4. Give the Team Talk You Would Have Liked to Receive
Empower your players.
Sometimes the vulnerability never shows itself. That doesn’t need to stop us from giving a talk that can lift them up anyways. Development is in the iterations, so if a player feels empowered and motivated, they are much more willing to stay the course.
Even when something is bothering them beneath the surface.
5. Celebrate Them (You Might Be the Only One)
Some of your players have never had someone tell them: “I’m proud of you.”
You can fill that void. When someone does something well or accomplishes an incredible small win, you might be the only one who sees it (player included). Our players need us to celebrate them as they reach new levels in their development.

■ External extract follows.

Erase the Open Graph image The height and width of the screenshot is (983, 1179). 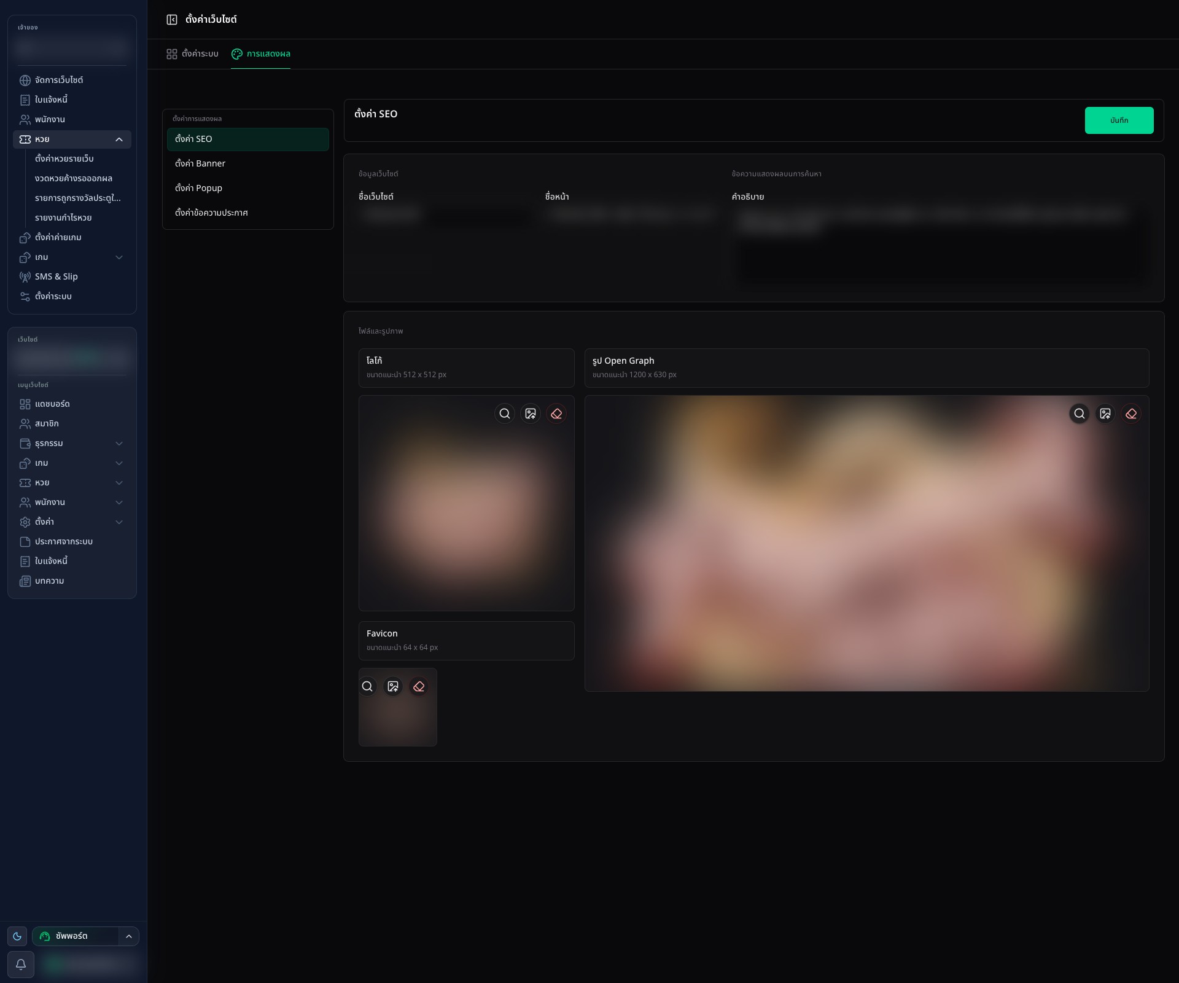[x=1131, y=413]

Otherwise, their willingness to continue iterating will lose to a deep-seated insecurity that was never addressed until too late.
Final Words
I gave a team talk a few weeks back, and a player of mine messaged me to say thank you.

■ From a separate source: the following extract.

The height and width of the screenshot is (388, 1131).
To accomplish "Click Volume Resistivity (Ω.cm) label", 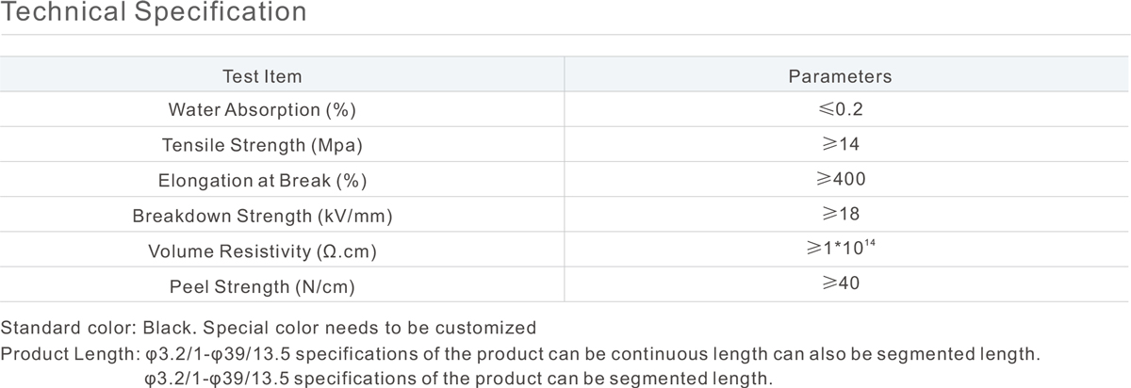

He went on to describe the mental turmoil he had experienced the last several weeks, and how the team talk I gave impacted him on a deep level. There was a lot of gratitude and thanks shared, but that’s not the point. The point is that there was no way to know the extent of what he was going through until he told me after the fact.
I can't recall the exact words I used that night, but I aimed to deliver an empowering team talk that would have resonated with me if I were in their shoes.
As coaches, we must lead with empathy because everyone is going through something.
And they’ll need your help whether they verbalize it or not.